Respiratory virus infections in hospitalized and non-hospitalized children: determinants of severe course of the disease
Keywords:Children, comorbidities, hospitalization, non-hospitalization, respiratory viral disease severity
Introduction: Viral respiratory disease constitutes a great burden worldwide mainly among children. Objective: One pursued to compare disease characteristics of children who required hospitalization from those who did not require hospitalization due to a viral respiratory disease.
Methodology: Medical and demographic data were collected through questionnaires and nasopharyngeal aspirates were tested for detection of respiratory disease viruses of in and outpatients up to five years old, presenting acute respiratory infection.
Results: Respiratory syncytial virus predominated among hospitalized children while other viruses (Human rhinovirus, Influenza virus, Parainfluenza virus, Adenovirus, and Human metapneumovirus) together predominated among non-hospitalized patients. Although children with underlying risk condition required longer hospitalization, previously healthy children presented severe disease and required hospitalization as well. Also, clinical characteristics were not found that may distinguish RSV infected children who had comorbidities from those previously healthy.

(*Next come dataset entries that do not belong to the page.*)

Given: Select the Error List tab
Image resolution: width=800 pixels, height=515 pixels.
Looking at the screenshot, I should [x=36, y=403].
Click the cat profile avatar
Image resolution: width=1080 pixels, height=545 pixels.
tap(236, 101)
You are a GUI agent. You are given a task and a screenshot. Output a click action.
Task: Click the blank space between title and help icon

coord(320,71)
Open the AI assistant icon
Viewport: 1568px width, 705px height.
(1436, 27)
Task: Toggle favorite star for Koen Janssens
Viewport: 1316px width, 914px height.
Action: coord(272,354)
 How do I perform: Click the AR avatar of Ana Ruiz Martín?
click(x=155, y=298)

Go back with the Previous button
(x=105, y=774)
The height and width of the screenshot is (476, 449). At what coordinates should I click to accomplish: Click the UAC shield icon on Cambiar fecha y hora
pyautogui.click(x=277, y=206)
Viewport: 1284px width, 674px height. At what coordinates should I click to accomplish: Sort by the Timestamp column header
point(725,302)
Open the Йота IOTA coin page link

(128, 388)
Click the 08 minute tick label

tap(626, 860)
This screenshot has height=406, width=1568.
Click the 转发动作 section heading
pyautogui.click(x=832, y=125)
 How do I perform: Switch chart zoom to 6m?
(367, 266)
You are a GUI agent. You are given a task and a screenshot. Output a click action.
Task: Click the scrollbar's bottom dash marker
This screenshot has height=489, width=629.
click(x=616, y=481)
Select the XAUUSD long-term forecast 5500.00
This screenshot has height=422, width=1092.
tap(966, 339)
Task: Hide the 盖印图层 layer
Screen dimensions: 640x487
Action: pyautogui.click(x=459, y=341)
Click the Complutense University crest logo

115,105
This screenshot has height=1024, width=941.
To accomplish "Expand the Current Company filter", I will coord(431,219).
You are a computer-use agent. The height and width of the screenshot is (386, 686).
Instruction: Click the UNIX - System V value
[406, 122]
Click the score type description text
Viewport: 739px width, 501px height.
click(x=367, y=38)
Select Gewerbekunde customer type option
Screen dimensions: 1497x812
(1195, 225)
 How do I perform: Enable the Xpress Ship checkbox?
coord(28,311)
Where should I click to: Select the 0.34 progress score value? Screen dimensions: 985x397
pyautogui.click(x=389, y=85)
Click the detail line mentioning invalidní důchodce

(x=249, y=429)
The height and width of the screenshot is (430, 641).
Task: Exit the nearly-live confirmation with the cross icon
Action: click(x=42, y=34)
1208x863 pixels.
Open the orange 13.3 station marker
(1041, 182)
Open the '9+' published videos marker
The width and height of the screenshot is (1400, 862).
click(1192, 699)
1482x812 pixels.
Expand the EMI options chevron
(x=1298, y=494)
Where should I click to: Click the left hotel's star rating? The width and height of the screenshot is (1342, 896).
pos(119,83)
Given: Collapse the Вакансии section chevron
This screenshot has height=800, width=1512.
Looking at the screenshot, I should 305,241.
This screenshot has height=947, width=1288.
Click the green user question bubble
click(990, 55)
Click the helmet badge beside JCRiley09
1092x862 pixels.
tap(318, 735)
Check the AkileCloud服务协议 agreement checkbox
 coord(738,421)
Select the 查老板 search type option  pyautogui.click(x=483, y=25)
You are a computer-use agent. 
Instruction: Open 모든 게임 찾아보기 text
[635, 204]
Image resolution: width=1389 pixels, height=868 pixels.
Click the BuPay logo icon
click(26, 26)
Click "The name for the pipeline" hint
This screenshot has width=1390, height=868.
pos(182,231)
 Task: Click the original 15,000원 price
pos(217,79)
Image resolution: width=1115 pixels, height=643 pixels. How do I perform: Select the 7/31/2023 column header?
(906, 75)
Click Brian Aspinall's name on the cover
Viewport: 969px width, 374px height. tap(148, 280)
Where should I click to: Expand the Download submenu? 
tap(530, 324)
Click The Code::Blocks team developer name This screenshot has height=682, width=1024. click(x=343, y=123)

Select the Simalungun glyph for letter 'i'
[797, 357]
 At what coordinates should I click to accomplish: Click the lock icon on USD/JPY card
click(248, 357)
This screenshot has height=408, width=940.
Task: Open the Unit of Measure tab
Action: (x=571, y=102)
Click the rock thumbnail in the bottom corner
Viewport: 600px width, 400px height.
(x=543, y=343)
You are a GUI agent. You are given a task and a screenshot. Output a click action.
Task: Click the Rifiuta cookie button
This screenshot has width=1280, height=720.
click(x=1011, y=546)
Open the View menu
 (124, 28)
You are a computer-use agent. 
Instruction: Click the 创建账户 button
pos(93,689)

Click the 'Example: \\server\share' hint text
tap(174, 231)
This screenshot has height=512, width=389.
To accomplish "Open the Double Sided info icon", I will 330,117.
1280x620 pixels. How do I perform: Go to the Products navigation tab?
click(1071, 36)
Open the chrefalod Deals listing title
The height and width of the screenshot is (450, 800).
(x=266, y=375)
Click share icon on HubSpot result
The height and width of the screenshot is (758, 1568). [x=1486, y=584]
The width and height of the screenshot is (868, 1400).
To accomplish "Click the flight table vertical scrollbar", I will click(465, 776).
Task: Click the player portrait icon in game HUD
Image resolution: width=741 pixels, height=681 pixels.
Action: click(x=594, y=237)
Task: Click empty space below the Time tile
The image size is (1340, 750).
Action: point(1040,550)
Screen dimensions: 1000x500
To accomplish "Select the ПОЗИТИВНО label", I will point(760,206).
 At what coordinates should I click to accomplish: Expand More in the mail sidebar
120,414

Conclusions: Children who were hospitalized due to respiratory distress had well defined characteristics: early age, respiratory syncytial virus infection, bronchiolitis and presence of comorbidity. Nevertheless, rapid respiratory syncytial virus identification among early age children may be of great value in order to avoid medical misconduct, such as unnecessary antibiotic prescription and preventive health care before an eventual clinical worsening encompassing previous health status.